7. Surface defectivity in low-k CMP using circulated slurries from a diaphragm and centrifugal pumps.

Surface defectivity of polished BD1 wafers showed that circulated slurries of positive displacement pumps caused more micro scratches than circulated slurries of centrifugal pump (Fig. 8).

8. Fewer scratches were seen using optical microscopy (200X) for BD1 wafers with low-k slurry delivered by centrifugal pump (a) vs. diaphragm (b) or bellows (c).

These correlated data (e.g., defect density, root mean square (RMS) and normalized oversized particle numbers) were obtained by varying turnovers and flow rates (Table).

Consequently, excellent correlations between the increase of normalized oversized particle with RMS roughness and the scratch density were established (Fig. 9). In both figures, points near the origin correspond to slurries circulated by centrifugal pumps that have less effect of pump-induced particle agglomeration and less defectivity during the polishing.
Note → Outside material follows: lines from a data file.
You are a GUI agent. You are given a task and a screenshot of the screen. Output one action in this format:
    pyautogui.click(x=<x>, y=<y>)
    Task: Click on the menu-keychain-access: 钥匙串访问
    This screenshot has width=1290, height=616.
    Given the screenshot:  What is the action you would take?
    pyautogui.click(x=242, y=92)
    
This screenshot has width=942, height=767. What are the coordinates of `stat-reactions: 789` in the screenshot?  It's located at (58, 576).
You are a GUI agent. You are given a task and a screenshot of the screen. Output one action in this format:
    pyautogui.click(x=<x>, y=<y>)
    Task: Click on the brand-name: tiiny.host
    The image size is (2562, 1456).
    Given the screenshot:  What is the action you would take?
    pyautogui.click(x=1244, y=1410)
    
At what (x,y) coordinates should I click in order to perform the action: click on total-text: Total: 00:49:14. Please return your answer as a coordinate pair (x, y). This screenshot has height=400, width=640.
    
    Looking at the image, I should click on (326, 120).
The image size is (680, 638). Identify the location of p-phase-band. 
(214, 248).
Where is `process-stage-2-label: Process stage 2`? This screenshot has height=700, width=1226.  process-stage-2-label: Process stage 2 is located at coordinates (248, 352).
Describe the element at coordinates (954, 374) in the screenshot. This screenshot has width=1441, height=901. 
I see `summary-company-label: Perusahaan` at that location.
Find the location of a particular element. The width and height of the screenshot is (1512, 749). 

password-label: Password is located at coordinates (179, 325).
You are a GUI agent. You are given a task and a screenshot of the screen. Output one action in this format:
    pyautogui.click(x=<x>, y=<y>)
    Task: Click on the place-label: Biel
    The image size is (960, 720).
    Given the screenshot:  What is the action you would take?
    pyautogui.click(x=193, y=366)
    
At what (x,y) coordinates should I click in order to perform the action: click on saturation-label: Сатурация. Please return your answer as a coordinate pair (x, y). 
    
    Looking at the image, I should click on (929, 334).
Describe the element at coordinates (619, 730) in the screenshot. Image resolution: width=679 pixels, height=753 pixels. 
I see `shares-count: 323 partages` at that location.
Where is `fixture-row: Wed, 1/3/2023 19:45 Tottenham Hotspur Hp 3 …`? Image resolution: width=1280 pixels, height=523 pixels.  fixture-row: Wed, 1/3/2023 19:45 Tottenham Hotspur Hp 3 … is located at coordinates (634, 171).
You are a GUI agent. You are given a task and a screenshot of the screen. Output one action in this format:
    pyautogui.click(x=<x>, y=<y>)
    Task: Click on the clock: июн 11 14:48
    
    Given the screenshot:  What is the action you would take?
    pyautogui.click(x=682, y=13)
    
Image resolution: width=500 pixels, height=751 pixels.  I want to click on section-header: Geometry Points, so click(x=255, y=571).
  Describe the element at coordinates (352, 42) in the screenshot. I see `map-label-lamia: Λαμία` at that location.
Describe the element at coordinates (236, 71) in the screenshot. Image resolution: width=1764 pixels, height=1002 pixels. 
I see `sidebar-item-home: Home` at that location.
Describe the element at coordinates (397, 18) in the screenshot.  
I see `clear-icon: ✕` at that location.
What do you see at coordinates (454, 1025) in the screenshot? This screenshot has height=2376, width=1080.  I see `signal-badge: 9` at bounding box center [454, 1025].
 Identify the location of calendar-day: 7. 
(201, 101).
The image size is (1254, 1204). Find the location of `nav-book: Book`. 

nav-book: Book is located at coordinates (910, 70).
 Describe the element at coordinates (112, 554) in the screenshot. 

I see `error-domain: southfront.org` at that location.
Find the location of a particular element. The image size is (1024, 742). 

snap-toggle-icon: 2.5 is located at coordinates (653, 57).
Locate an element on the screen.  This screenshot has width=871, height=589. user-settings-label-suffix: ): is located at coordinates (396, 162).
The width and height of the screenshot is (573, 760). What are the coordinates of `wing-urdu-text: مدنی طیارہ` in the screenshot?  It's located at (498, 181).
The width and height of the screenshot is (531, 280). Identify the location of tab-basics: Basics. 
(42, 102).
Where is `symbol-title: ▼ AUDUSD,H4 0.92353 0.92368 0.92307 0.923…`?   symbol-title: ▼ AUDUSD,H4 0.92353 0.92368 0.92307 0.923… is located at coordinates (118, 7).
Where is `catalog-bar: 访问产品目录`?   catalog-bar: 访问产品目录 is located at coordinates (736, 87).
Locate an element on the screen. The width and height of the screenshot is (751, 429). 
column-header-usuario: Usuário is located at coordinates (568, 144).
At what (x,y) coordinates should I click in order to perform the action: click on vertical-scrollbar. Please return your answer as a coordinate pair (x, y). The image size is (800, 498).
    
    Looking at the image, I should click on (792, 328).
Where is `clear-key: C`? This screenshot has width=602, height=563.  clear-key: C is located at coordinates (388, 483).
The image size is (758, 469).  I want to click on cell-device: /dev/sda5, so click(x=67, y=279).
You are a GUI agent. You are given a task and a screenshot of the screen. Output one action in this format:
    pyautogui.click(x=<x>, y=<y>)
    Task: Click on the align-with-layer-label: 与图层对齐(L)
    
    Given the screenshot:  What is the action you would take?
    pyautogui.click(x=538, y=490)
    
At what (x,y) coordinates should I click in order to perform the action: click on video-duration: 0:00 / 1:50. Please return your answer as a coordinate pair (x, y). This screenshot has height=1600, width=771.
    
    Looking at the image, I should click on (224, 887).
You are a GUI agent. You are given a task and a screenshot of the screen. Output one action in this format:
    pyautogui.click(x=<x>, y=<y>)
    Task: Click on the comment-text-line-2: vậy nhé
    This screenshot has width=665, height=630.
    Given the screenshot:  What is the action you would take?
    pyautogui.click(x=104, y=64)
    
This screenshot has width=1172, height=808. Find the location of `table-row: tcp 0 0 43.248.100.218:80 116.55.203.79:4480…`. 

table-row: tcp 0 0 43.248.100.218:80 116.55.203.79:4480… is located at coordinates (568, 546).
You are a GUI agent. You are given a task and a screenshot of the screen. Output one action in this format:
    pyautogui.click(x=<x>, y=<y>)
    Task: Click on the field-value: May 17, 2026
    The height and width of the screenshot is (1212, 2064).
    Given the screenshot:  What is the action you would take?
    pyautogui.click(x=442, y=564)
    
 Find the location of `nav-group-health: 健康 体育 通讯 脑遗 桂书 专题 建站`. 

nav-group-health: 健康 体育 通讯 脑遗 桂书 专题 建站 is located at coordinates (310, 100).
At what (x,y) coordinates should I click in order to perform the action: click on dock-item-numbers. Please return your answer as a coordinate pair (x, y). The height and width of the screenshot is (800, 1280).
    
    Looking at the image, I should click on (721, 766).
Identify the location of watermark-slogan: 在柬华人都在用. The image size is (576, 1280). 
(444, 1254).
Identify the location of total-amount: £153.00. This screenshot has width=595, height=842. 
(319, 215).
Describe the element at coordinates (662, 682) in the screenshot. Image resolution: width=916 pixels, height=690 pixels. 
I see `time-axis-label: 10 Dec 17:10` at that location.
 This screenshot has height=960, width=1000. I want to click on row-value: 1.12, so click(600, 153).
Points far off from the origin correspond to slurries circulated by positive displacement pumps that have more oversized particles and surface defectivity.

9. There is excellent correlation between the increase of normalized oversized particles with scratch density and root mean square (RMS) roughness.

Conclusion

Positive displacement pumps (bellows and a diaphragm) cause significant agglomeration (oversized particles) in low-k slurries. The magnitude of pump-induced slurry agglomeration depends on the shear stress and chemical nature of the slurry. The normalized oversized particle distributions show that the maglev centrifugal pump caused less shear flow and did not show any significant particle agglomeration in low-k slurries.

The slow aggregation model demonstrated the stress effect on particle agglomeration and had an excellent agreement with the experimental data. Based on our simulated model and experimental results, the average shear stress in a positive displacement pump is ~100× higher than that of a maglev centrifugal pump. High shear flow generated by positive displacement pumps increased the distribution of oversized particles, leading to significantly increased surface defectivity (scratches or roughness) during CMP, whereas less defectivity was found in slurries circulated by centrifugal pumps. Excellent correlation was established between the roughness/defect density and the degree of agglomeration.